Records to process:
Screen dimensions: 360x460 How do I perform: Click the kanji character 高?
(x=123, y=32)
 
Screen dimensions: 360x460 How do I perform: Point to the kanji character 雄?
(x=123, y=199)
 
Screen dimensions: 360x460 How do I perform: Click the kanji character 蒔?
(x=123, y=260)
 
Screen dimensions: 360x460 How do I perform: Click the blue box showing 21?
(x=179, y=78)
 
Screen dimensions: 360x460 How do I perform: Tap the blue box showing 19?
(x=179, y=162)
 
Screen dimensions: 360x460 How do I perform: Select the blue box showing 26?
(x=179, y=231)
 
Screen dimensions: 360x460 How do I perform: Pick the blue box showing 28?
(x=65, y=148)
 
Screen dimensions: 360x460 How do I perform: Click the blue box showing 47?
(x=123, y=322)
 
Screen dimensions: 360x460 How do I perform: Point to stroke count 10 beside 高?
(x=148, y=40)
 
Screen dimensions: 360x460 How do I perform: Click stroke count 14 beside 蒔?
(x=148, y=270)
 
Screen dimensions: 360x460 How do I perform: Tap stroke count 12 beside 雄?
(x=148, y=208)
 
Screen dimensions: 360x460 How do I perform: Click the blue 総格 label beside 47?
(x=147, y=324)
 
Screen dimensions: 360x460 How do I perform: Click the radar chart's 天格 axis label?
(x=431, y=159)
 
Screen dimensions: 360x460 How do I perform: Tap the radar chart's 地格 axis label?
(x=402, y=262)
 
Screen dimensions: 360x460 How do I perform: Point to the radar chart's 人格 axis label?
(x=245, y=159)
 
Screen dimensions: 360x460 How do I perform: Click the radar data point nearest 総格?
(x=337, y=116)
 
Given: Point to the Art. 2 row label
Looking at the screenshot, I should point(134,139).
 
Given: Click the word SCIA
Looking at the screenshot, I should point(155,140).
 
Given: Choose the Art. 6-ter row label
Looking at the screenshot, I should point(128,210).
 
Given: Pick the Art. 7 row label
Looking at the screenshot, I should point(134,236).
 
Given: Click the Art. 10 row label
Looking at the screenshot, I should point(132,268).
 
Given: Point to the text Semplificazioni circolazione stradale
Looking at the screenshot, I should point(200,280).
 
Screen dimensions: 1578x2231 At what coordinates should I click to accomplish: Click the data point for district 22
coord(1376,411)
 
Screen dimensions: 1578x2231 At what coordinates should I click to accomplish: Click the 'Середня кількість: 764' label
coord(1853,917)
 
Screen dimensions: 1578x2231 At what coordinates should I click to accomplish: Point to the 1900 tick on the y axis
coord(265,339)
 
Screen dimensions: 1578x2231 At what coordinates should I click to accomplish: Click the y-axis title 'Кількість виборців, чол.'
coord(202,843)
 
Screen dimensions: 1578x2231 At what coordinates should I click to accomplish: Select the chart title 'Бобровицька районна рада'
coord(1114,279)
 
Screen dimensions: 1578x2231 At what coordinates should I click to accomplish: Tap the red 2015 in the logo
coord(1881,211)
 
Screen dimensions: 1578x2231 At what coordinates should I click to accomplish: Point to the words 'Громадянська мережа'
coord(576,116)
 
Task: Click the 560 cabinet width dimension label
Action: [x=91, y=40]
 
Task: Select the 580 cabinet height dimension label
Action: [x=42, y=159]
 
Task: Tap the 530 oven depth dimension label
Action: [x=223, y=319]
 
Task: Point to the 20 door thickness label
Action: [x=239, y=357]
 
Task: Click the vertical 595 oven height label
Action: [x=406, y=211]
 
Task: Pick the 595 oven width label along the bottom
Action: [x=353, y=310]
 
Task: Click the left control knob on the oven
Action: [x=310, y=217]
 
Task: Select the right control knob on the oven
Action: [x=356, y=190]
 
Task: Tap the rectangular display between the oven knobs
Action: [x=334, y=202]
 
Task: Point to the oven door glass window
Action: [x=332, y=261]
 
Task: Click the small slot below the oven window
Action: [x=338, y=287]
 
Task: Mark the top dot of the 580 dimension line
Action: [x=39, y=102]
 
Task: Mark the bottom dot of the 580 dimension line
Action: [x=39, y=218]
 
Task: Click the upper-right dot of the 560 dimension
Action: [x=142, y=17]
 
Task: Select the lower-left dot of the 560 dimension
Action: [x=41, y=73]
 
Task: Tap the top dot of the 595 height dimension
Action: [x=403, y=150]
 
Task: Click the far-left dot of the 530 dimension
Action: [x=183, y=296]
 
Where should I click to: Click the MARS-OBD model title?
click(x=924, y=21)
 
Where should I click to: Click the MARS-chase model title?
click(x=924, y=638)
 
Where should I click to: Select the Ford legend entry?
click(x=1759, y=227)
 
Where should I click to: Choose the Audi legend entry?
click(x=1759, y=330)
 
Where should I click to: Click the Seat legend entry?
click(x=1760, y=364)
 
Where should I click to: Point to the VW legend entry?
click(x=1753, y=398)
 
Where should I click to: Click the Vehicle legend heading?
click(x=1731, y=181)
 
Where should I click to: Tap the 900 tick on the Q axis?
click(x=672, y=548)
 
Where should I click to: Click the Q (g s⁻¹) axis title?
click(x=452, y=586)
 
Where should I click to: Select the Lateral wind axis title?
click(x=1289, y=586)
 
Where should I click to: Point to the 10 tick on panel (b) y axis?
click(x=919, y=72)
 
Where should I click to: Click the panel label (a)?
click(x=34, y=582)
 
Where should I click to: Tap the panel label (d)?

Exercise aim: Find every line in the items above that contains the string "kanji", matching case, and copy each one out in full.

Full answer:
Screen dimensions: 360x460 How do I perform: Click the kanji character 高?
Screen dimensions: 360x460 How do I perform: Point to the kanji character 雄?
Screen dimensions: 360x460 How do I perform: Click the kanji character 蒔?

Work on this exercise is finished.